[TASK INSTRUCTIONS]:
Can you pick up the piece below on the Alt Craft and studio craft scenes and continue it from its last sentence?

While the New Wave DIY/Alt Craft scene (as brought to light by Faythe Levine’s Handmade Nation movie) has been going strong the last 5 or 6 years, it has just recently in the last couple of years started to turn the head of the studio craft world, and as witnessed at the recent ACC conference in Minneapolis, really spun some heads Exorcist style. Myself being active in both camps, especially living in the Bay Area where Alt Craft is really prominent (and inclusivity is more the norm), was somewhat unaware of the tensions forming between. But seeing it from a different angle, especially as studio crafters are struggling to make it in this economic climate, makes me realize how all the more important it is to bring these two craft worlds together, break down the stereotypes, misconceptions, and naïveté. Help each other to progress in order to move craft forward in the 21st century.

[SUPPLIED RECORDS]:
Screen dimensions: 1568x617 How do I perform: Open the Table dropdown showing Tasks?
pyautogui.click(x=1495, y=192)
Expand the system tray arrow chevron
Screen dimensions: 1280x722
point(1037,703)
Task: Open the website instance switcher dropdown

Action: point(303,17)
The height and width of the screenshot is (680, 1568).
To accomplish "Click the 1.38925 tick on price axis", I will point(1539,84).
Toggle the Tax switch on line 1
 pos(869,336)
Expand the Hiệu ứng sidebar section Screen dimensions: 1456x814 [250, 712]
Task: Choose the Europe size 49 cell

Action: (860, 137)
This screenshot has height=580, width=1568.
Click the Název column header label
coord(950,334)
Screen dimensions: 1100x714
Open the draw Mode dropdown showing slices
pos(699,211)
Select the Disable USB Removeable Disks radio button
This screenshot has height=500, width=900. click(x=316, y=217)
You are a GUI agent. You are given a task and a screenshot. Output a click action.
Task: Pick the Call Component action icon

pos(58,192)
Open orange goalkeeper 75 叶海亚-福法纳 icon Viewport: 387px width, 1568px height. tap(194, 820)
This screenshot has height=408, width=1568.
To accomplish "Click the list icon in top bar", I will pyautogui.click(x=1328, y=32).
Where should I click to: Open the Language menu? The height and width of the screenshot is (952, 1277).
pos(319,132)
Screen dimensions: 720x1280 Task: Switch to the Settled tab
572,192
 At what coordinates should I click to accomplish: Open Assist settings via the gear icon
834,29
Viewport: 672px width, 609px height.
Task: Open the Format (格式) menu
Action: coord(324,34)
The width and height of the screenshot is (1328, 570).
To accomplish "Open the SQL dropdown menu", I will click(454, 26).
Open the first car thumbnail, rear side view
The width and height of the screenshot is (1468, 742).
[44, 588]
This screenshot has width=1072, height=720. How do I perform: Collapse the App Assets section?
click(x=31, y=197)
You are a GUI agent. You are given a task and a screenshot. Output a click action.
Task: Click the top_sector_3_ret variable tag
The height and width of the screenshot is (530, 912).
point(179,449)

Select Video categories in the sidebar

[EXERCISE OUTPUT]:
What DIY has going for it that studio craft desperately needs is infectious enthusiasm for making, that everyone can access their inner crafter and put it out there into the world without judgement from others. The scenario of “you too can make a …”–granted not everyone will be good at it, but the fact that the average consumer is being engaged in craft and realizing that handmade has more personal value than goods Made in China. People begin to understand why handmade items are priced higher than WalMart, appreciate the skill it takes to make something special, and in turn be happy to open their wallets to purchase craft goods. As Rob Walker so succinctly stated during his marketplace presentation, “The mistake people (i.e. crafters) make is in thinking that the most important story is their story, but it isn’t…best when your story is relevant to other’s (i.e. consumer’s) lives.” Today’s consumer is more conscious of where products are made and if they are environmentally and socially responsible. This is where makers and buyers share some similar lifestyle values.
Other reasons for the success of DIY is that they align themselves with various areas of Design and fully embrace new technology. Graphic designers play a big role in marketing and promoting the fairs and events as well as selling their 2D artwork at the fairs. Fashion designers too are included in this mix, often times showcasing many designers work in onsite fashion shows. Craft shows with an entertainment aspect—music, food, and performances. And most importantly, DIY utilizes the web to its full potential, spreading buzz through social networking, blogs, websites, tweets, etc. This is where studio craft needs to catch up fast and get on the 2.0 train or be left out in the cold.
If studio craft can pick up and run with these points that make DIY successful, and in the meantime offer wisdom to DIY on how to be professional artists in the business world, we’d help elevate each other and craft to new heights. This realization has inspired me to attempt to bridge the gap in a symposium that I am organizing for the Metal Arts Guild in 2011 since the West Coast has such a rich history and larger population of both studio craft and DIY.